Revision as of 22:06, 25 July 2013

Boston University

BIOMOD 2013 Design Competition

Introduction



Background


In their publication, Encapsulation of Gold Nanoparticles in a DNA Origami Cage, Zhao Zhao, Erica Jacovetty, Yan Liu, and Hao Yan demonstrate how to create a rectangular box with a cavity using the bottom-up self-assembly properties of DNA origami. In this particular study, this structure is used to encapsulate gold nanoparticles. This structure allows the surface of the nanoparticles to be tagged with a a controlled number of unique molecules and to control the orientation and intermolecular distance between the nanoparticles. It is stated that a significant advantage in using DNA origami is the spatial resolution of binding sites, on the order of ~6nm, that can be achieved. This structure exhibits a relatively high folding yield and was also found to be fairly robust, withstanding moderate mechanical strain from large nanoparticles placed in the cavity.

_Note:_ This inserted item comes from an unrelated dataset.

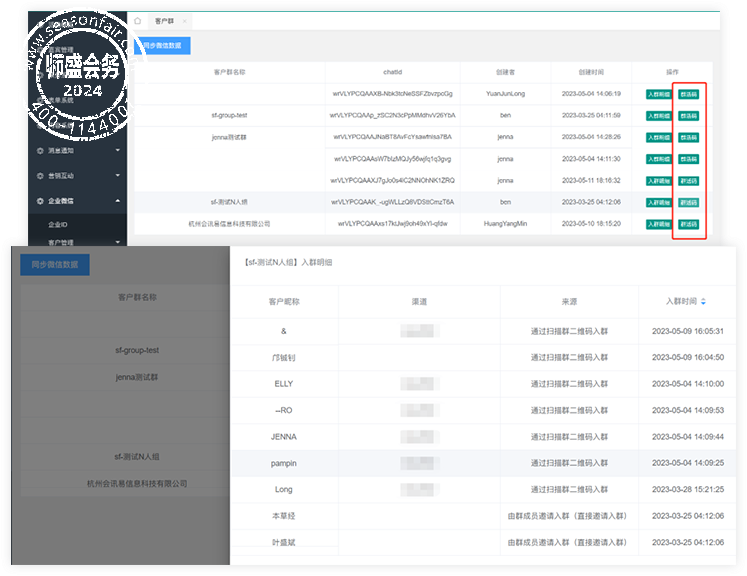Click the dimmed 同步微信数据 button in lower panel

Beyond this particular structure, DNA origami has a number of inherent advantages over other types of nanoparticles used for similar applications. Currently there exists no equivalent technology capable of making a seemingly infinite number of arbitrary shapes like one can with DNA nanotechnology. Additionally, the surfaces of these structures can be functionalized simply by extending oligonucleotides and capping the oligonucleotides with a complimentary sequence bound to a functional polymer.


Problem


With an increasing number of unanswered questions in neuroscience, one prominent barrier has been a difficulty in transporting drugs across the blood-brain-barrier. Creating a vehicle capable of delivering drugs to the brain, concentrating the biodistribution within the brain, would be an extremely valuable tool towards advancing treatment for neurological diseases. Additionally, it still is very difficult to study neuronal activity in the brains of monkeys and humans. When working with mice and rats, there exists a wide variety of recording equipment that can be inserted in the brain with ease. If these particles can be delivered to the brain with ease, they can also be packaged with entities that can record or stimulate neurons.


Solution


The aim of our project is to develop a general strategy to functionalize DNA structures with bioactive cues, namely peptides.

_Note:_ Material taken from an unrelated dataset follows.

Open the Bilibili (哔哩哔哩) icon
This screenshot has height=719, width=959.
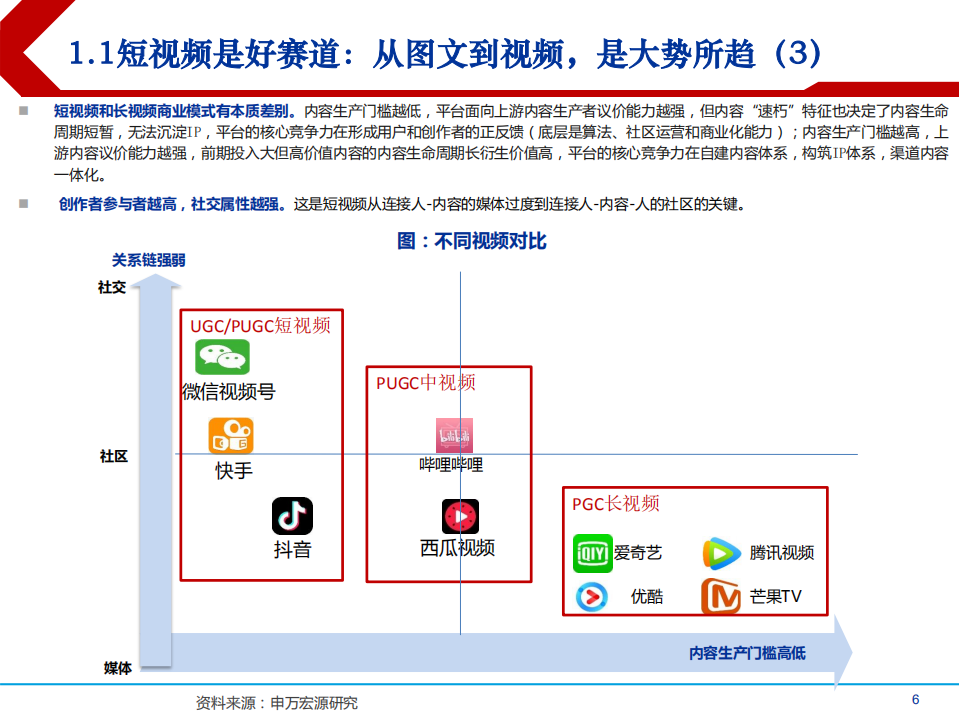pos(454,434)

We will demonstrate the utility of this approach with two applications. First, we will attempt to get structures into cells in an organized and controlled fashion, and second, get structures to pass through the blood-brain-barrier and enter the brain through the bloodstream.

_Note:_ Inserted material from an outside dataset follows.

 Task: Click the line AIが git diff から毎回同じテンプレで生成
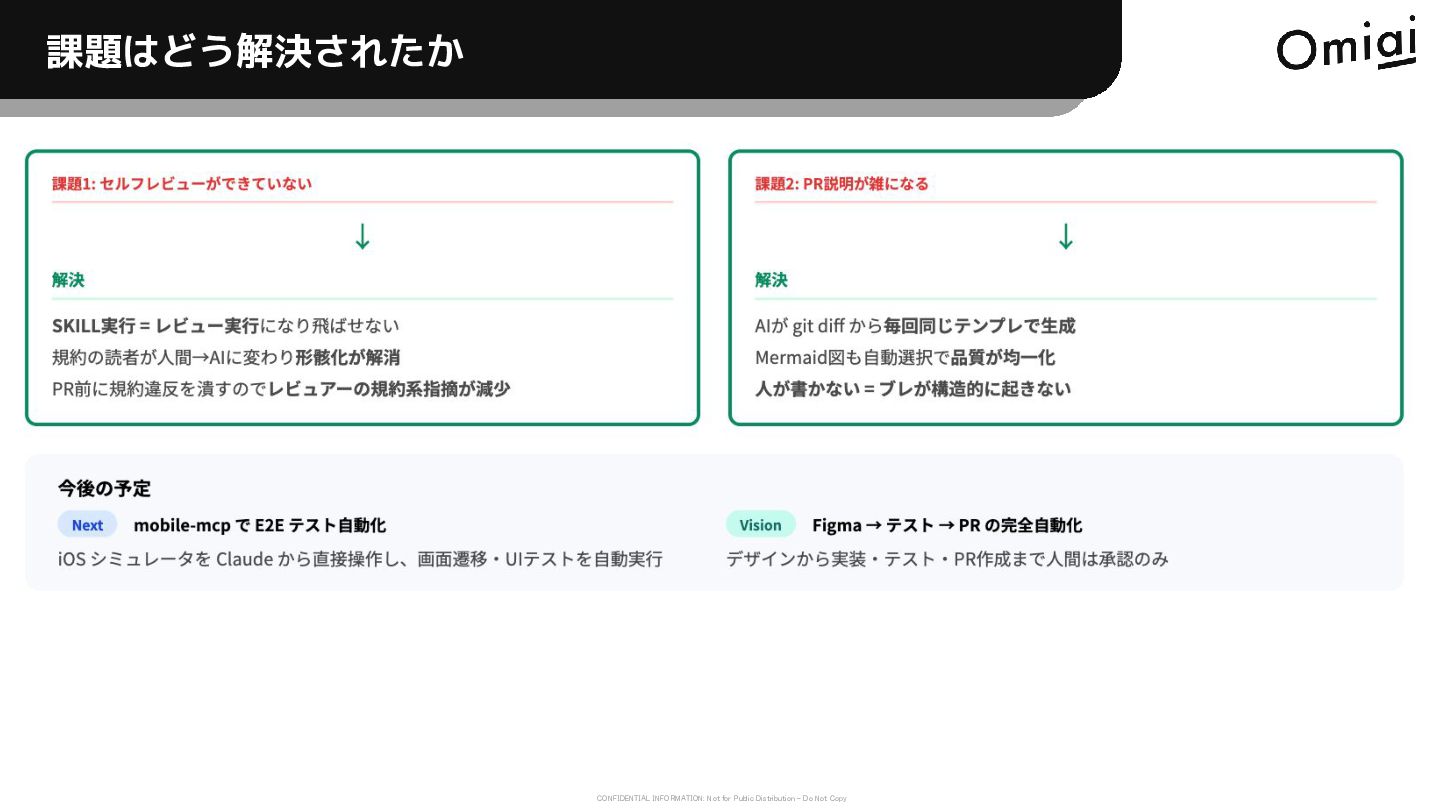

We will begin with the rectangular box with the cavity, described by Zhao et al. in Encapsulation of Gold Nanoparticles in a DNA Origami Cage.


Image:litbox.png




Oligonucleotides are extended from the two ends of the box perpendicular to the plane of the cavity.


Image:2end.png


Once the crude folded structure has been purified to remove stables and misfolded structures, a synthesized carrier polymer can be attached to a complimentary capping sequence that will bind to the extended ends to create functional sites at each extended helix.


Peptides will then be attached to the carrier polymers and the functionalization process will then be complete.


Project Goals


1. Modify the original literature box with extended ends.

2. Cap the extended ends with a fluorophore to verify functionalization capabilty.

3. Make the polymer for functionalization and verify binding.

3. Scale up products.

4. Test in cells and mice and compare to control.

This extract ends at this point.